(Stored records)
---
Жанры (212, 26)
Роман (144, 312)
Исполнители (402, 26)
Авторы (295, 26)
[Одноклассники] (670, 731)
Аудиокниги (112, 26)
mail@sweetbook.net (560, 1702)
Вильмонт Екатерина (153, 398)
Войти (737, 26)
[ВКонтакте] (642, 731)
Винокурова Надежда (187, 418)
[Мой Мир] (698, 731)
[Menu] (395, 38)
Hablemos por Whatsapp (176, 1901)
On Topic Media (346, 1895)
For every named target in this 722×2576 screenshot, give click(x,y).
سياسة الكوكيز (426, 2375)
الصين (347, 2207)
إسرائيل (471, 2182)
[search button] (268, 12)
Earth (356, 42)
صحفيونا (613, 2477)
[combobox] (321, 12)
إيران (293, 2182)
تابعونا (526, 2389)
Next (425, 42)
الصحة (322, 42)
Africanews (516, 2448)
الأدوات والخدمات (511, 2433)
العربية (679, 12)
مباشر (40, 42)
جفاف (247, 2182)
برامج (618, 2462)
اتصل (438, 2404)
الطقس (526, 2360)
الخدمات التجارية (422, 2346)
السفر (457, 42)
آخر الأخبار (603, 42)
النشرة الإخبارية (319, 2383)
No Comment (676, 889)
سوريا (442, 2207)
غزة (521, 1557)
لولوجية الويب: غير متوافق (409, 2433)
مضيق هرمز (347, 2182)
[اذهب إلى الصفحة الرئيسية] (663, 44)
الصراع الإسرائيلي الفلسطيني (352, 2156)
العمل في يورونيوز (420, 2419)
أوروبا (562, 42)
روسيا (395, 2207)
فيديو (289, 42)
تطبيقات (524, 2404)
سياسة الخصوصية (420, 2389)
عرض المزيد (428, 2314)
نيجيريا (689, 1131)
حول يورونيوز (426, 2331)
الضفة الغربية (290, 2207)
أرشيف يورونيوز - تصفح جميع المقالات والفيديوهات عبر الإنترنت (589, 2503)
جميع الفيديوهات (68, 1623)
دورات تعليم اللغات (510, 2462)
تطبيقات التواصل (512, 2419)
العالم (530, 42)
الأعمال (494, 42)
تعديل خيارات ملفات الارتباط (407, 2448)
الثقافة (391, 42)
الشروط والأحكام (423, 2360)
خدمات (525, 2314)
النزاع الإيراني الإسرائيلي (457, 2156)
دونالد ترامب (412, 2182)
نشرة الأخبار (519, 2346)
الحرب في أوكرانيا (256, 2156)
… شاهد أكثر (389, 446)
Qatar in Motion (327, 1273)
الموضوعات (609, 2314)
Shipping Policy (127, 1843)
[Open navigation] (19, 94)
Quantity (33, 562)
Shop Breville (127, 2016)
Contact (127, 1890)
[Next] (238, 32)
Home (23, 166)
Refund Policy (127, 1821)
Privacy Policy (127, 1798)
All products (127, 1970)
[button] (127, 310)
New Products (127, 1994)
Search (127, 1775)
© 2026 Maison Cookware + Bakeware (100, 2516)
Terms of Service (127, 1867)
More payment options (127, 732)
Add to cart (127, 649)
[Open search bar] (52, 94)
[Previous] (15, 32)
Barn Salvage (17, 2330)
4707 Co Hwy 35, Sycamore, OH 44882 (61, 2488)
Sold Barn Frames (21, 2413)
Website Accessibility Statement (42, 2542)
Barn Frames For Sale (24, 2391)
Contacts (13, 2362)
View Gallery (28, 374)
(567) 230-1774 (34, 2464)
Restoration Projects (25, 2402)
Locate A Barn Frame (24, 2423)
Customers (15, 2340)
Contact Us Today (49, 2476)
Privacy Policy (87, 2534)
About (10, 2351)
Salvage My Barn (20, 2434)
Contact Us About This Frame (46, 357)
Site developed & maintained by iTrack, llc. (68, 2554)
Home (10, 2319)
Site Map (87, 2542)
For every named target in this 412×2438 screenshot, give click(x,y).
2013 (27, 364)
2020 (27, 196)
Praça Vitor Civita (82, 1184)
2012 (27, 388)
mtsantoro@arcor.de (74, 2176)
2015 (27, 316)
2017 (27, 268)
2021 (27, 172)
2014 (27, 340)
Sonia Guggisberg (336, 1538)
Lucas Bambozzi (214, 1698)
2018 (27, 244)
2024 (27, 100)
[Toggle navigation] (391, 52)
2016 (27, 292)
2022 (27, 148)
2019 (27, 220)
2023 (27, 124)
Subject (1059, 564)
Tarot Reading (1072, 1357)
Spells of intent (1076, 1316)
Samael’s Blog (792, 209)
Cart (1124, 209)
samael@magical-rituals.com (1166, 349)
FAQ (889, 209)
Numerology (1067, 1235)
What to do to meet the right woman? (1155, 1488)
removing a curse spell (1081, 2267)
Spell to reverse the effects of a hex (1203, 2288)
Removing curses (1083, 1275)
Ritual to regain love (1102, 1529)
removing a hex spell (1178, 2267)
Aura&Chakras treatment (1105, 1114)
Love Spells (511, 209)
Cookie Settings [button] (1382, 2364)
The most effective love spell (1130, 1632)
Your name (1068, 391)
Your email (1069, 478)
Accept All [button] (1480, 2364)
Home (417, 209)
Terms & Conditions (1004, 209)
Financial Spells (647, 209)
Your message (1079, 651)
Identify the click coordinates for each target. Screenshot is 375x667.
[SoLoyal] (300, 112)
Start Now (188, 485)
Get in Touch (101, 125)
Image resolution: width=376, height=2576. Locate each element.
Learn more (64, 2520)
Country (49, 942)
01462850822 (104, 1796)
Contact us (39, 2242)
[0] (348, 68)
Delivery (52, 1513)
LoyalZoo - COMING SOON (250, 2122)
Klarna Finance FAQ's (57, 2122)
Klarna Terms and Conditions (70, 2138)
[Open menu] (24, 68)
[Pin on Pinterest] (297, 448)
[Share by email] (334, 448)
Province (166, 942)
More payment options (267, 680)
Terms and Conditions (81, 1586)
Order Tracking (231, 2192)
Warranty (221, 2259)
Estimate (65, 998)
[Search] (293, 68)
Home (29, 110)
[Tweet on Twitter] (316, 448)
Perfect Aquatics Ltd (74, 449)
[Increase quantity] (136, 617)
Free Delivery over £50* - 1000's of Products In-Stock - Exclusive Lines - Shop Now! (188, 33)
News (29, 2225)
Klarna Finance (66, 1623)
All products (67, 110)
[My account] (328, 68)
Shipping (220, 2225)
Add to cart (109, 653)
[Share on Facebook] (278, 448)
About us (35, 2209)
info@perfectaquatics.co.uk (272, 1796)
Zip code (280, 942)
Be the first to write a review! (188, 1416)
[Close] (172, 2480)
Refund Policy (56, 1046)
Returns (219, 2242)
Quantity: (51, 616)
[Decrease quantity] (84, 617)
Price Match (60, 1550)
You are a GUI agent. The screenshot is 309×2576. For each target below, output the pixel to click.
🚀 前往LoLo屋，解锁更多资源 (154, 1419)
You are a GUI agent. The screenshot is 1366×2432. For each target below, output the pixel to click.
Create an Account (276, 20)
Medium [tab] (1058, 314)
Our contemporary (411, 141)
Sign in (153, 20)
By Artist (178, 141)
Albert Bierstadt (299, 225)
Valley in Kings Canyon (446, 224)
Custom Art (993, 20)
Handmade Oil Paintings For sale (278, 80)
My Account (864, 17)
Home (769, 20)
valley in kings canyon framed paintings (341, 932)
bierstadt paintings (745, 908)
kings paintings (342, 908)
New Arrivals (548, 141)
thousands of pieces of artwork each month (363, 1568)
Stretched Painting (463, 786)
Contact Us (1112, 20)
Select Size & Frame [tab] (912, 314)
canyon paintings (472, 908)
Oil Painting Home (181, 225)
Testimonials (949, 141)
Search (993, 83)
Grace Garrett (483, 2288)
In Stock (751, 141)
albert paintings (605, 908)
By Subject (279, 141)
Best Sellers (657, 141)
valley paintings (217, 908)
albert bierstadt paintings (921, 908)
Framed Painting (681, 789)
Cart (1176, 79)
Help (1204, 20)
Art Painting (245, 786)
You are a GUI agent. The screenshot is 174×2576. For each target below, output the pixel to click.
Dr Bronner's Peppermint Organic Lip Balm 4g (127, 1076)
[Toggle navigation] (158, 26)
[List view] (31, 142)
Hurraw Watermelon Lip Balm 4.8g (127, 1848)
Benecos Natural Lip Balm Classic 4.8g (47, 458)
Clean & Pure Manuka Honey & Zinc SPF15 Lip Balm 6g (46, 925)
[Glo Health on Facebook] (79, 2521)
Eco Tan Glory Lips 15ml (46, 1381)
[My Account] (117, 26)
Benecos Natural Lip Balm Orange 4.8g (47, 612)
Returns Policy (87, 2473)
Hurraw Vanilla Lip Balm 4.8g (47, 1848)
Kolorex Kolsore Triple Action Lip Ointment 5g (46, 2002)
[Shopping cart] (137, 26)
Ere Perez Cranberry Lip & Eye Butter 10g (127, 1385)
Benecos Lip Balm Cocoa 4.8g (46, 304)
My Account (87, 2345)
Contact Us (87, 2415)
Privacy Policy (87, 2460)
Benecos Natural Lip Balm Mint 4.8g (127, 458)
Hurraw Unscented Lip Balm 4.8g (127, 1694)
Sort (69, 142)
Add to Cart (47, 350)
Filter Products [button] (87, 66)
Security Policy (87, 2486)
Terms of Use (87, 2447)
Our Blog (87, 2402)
---
- _How to complete this task_:
Please reply with an exact copy of the lines above, starting at the first and ending at the line that holds "Search (127, 1775)".

- _Result of this exercise_:
Жанры (212, 26)
Роман (144, 312)
Исполнители (402, 26)
Авторы (295, 26)
[Одноклассники] (670, 731)
Аудиокниги (112, 26)
mail@sweetbook.net (560, 1702)
Вильмонт Екатерина (153, 398)
Войти (737, 26)
[ВКонтакте] (642, 731)
Винокурова Надежда (187, 418)
[Мой Мир] (698, 731)
[Menu] (395, 38)
Hablemos por Whatsapp (176, 1901)
On Topic Media (346, 1895)
For every named target in this 722×2576 screenshot, give click(x,y).
سياسة الكوكيز (426, 2375)
الصين (347, 2207)
إسرائيل (471, 2182)
[search button] (268, 12)
Earth (356, 42)
صحفيونا (613, 2477)
[combobox] (321, 12)
إيران (293, 2182)
تابعونا (526, 2389)
Next (425, 42)
الصحة (322, 42)
Africanews (516, 2448)
الأدوات والخدمات (511, 2433)
العربية (679, 12)
مباشر (40, 42)
جفاف (247, 2182)
برامج (618, 2462)
اتصل (438, 2404)
الطقس (526, 2360)
الخدمات التجارية (422, 2346)
السفر (457, 42)
آخر الأخبار (603, 42)
النشرة الإخبارية (319, 2383)
No Comment (676, 889)
سوريا (442, 2207)
غزة (521, 1557)
لولوجية الويب: غير متوافق (409, 2433)
مضيق هرمز (347, 2182)
[اذهب إلى الصفحة الرئيسية] (663, 44)
الصراع الإسرائيلي الفلسطيني (352, 2156)
العمل في يورونيوز (420, 2419)
أوروبا (562, 42)
روسيا (395, 2207)
فيديو (289, 42)
تطبيقات (524, 2404)
سياسة الخصوصية (420, 2389)
عرض المزيد (428, 2314)
نيجيريا (689, 1131)
حول يورونيوز (426, 2331)
الضفة الغربية (290, 2207)
أرشيف يورونيوز - تصفح جميع المقالات والفيديوهات عبر الإنترنت (589, 2503)
جميع الفيديوهات (68, 1623)
دورات تعليم اللغات (510, 2462)
تطبيقات التواصل (512, 2419)
العالم (530, 42)
الأعمال (494, 42)
تعديل خيارات ملفات الارتباط (407, 2448)
الثقافة (391, 42)
الشروط والأحكام (423, 2360)
خدمات (525, 2314)
النزاع الإيراني الإسرائيلي (457, 2156)
دونالد ترامب (412, 2182)
نشرة الأخبار (519, 2346)
الحرب في أوكرانيا (256, 2156)
… شاهد أكثر (389, 446)
Qatar in Motion (327, 1273)
الموضوعات (609, 2314)
Shipping Policy (127, 1843)
[Open navigation] (19, 94)
Quantity (33, 562)
Shop Breville (127, 2016)
Contact (127, 1890)
[Next] (238, 32)
Home (23, 166)
Refund Policy (127, 1821)
Privacy Policy (127, 1798)
All products (127, 1970)
[button] (127, 310)
New Products (127, 1994)
Search (127, 1775)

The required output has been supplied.